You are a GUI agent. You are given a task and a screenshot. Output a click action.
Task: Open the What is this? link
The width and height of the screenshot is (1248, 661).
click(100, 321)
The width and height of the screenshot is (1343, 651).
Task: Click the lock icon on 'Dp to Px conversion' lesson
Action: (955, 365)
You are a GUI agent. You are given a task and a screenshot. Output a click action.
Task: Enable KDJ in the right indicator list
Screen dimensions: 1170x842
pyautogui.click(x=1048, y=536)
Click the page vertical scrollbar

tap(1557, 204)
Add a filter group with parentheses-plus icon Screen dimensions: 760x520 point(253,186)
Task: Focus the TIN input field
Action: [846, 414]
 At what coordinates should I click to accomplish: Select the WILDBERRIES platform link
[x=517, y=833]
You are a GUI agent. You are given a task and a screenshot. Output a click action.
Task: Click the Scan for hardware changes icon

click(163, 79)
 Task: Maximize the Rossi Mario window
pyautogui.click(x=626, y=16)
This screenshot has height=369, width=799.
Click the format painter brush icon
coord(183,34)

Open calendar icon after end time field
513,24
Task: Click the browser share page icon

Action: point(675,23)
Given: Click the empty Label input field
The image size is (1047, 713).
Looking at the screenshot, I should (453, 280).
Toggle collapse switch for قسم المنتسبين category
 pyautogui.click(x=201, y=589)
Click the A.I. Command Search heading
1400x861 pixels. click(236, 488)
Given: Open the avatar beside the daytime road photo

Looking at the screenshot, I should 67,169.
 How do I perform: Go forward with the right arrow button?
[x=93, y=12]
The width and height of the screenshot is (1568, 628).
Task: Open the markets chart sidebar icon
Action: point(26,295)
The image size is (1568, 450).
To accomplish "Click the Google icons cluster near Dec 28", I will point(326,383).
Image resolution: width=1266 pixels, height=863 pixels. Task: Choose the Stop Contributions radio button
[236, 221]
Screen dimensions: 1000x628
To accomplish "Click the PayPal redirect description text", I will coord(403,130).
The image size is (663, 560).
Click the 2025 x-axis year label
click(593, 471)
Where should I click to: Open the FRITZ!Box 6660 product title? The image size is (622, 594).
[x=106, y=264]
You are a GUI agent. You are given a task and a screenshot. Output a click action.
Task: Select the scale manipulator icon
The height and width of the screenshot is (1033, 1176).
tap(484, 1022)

### [Exercise brief]
Every line of the listing that includes "will" must be shown.

### [Task solution]
To accomplish "Click the Google icons cluster near Dec 28", I will point(326,383).
To accomplish "Click the PayPal redirect description text", I will coord(403,130).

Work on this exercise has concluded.